While the code review interface is the best way to resolve questions when practical, sometimes there are issues that are sufficiently complicated that working them out in the code review tool is not feasible. In this situation, reach out to your reviewers and ask to schedule a meeting. In general, most issues can be discussed in 30 minutes.

When this happens, make sure that someone documents what is discussed in the CL, so that the history is preserved.

…if my API needs to violate a standard?

Clearly document (using an internal comment in the proto) that you are violating an API design guideline and your rationale for doing so. This comment must be prefixed with aip.dev/not-precedent.

In general, your rationale for the design guideline violation should be in accordance with one of the enumerated reasons listed in AIP-200. If it is not, work together with your API reviewer to determine the right thing to do.

…if a reviewer is bringing up a previously-settled issue?

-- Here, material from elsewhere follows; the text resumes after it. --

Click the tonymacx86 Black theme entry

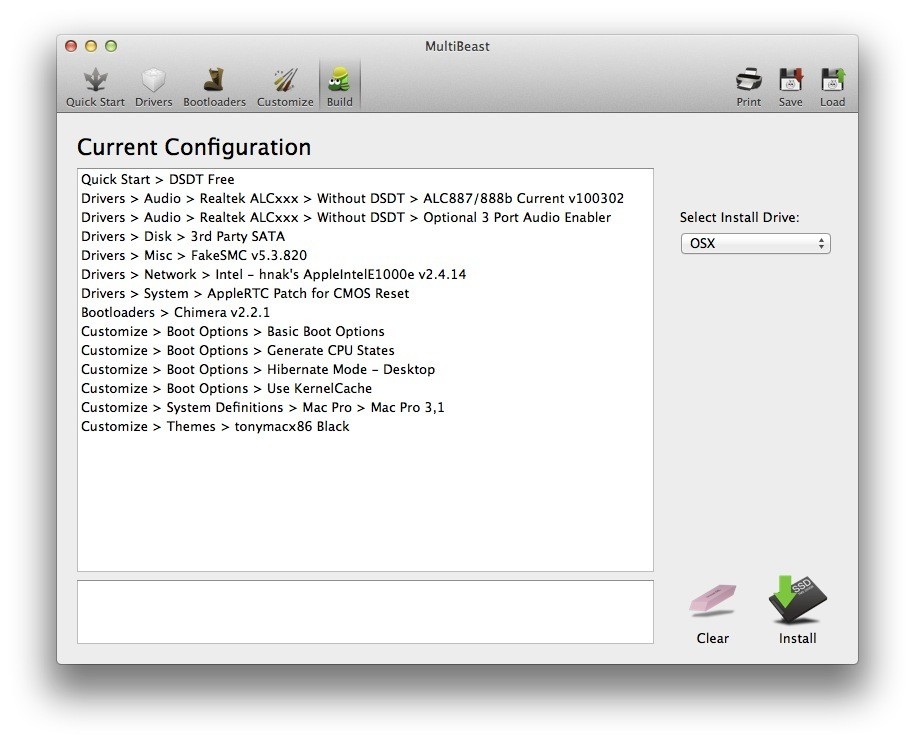tap(215, 427)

If you have a different reviewer from your API’s previous stages, this might happen. In general, the best approach is simply to reference the code review where the issue was decided. Reviewers want to avoid causing you churn, and therefore usually give deference to previous reviews. This is usually sufficient to resolve the question promptly.

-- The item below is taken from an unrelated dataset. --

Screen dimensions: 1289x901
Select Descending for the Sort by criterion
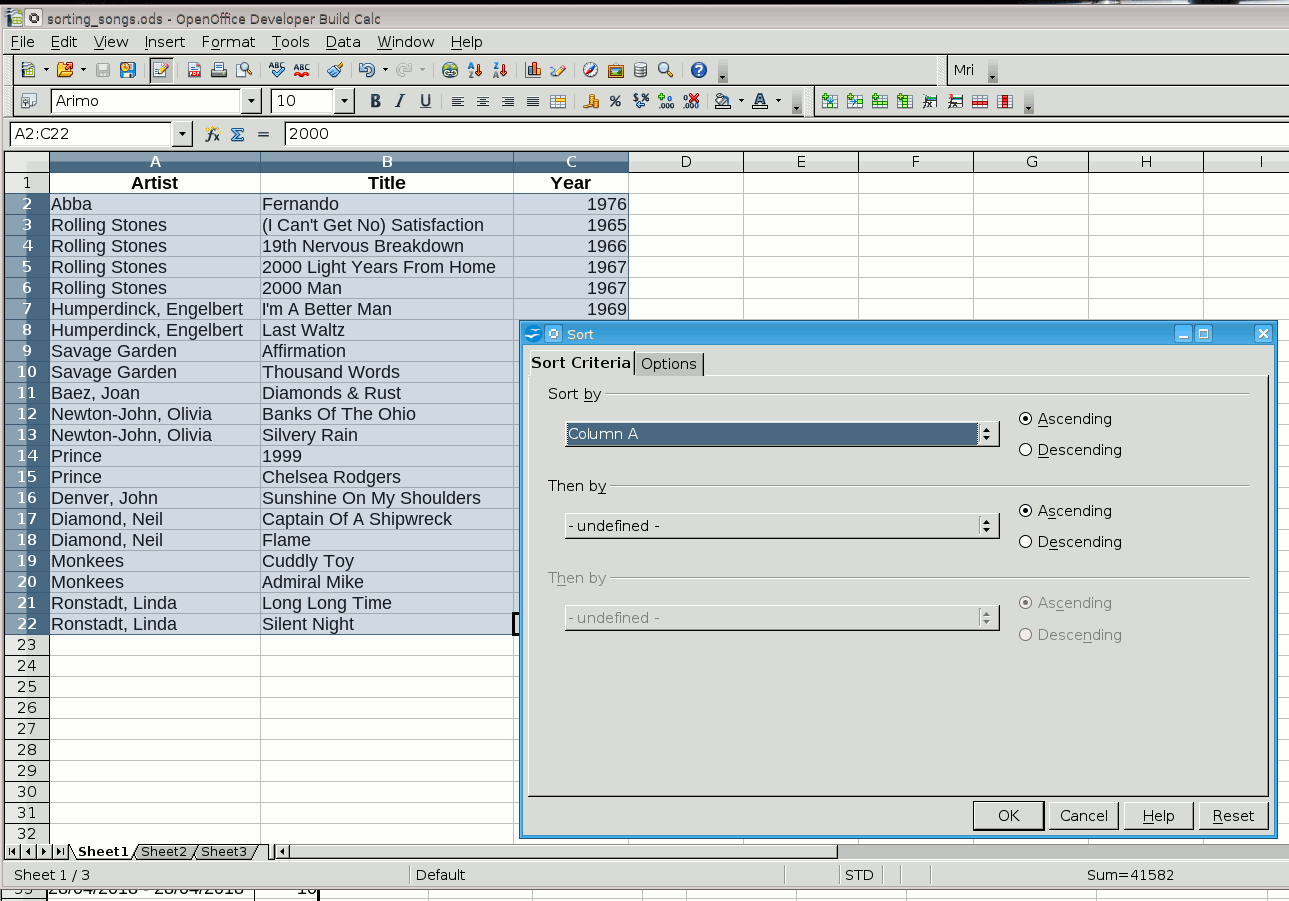click(1025, 450)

Occasionally, the reviewer may believe that the previous reviewer made a significant mistake, and that correcting it is important. In this case, you and your reviewer should work together to determine the best course of action.

…if the team and the reviewers strongly disagree?

Escalate according to AIP-1.

Does my PA or team have any particular guidelines?

The Cloud PA has specific guidelines to ensure additional consistency across Cloud, and Cloud APIs have their own reviewer pool. Other teams may adopt similar (but not necessarily identical) rules and systems. Some teams that produce multiple APIs (for example, machine learning) may also have guidelines that apply to that group of APIs.

In all cases, we endeavor to make these guidelines available as AIPs; the higher AIP numbers are reserved for specific PA and team use (see AIP-2), and these AIPs are listed in the AIP index.